I know what you are thinking, “But Cranky, you are an old people!”
True, but I don’t feel like one, not on this boat. On this boat (yes they are called ships Uncle Skip) anyway, on this big boat, compared to the other old people, I am a young pup.
Old People on boats think everything should be like on luxury cruises of the 1950’s. They dress to the nines for dinner every night and make sure to complain about those who don’t. I hear them on the elevator, “Honestly, this one man came to dinner with shorts and a plain tee shirt!”
OMG, how could you enjoy a four course meal when someone three tables over was wearing shorts?
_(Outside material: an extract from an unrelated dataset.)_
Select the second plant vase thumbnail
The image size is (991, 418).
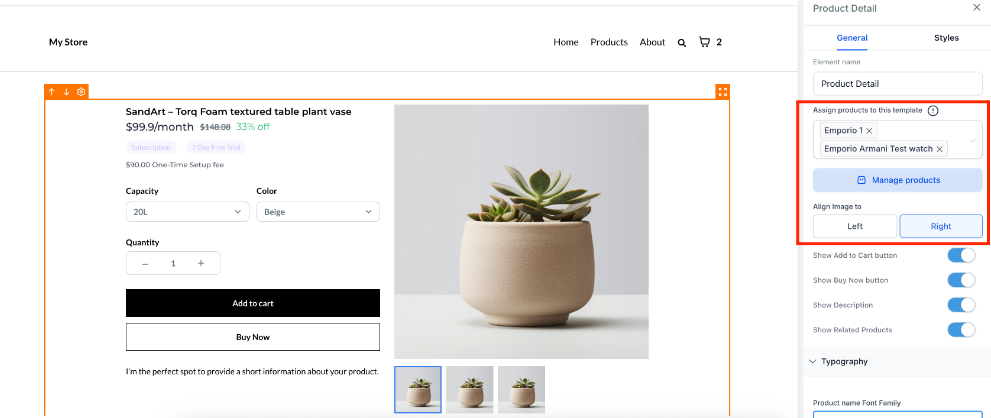470,389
Old men on boats believe that if they comb four strands of hair from their left ear all the way over to their right ear they are not bald. It is a very strange look. Some old dudes take their comb over’s from both sides and slick them back to the famed duck’s ass of years gone by. A little tuft in front, bald on top and sides combed back to meet in a style that went out when James Dean bought the farm. Nice look dude!
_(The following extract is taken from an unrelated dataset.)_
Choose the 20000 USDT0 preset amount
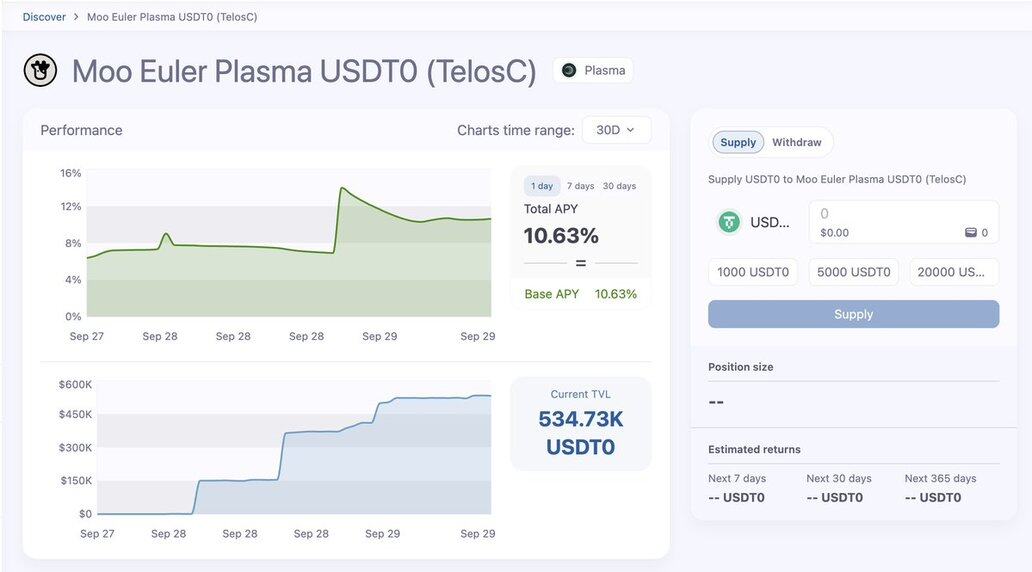Image resolution: width=1032 pixels, height=572 pixels. (x=953, y=272)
Another observation is that if you want old people to get up and move you only have to play Chubby Checker and “The Twist.” This music magically lifts old people up and onto the dance floor where they can show “these young folk how we used to do it.” Like doing the twist is complicated. You stand on the balls of your feet, and you what? That’s right, YOU TWIST!
There is always one old dude who thinks he can still twist down to the floor. He can’t. Halfway down he gets embarrassed and barely makes his way back up.
Finally, old people on big boats all pay for the drink package. Old people all try and get their money’s worth from the drink package. Old people who get their money’s worth from the drink package think they are very entertaining, especially when they have a captive audience on the elevator. They make it known that they have been drinking a lot, and treat those who have not as losers.
One old dude was on the elevator at 11 AM bragging about being drunk for the whole cruise. He looked at me and my normal cranky elevator face and said,
“I’ve been drinking for a week, you should try it.”
I told him, “I tried it every day for fifteen years and it really didn’t work out all that well.”
Actually I didn’t say that, but I wanted to.
That’s my Old People on a big boat observation. I have sworn that even though I am old, I will never be “Old People on a big boat old.”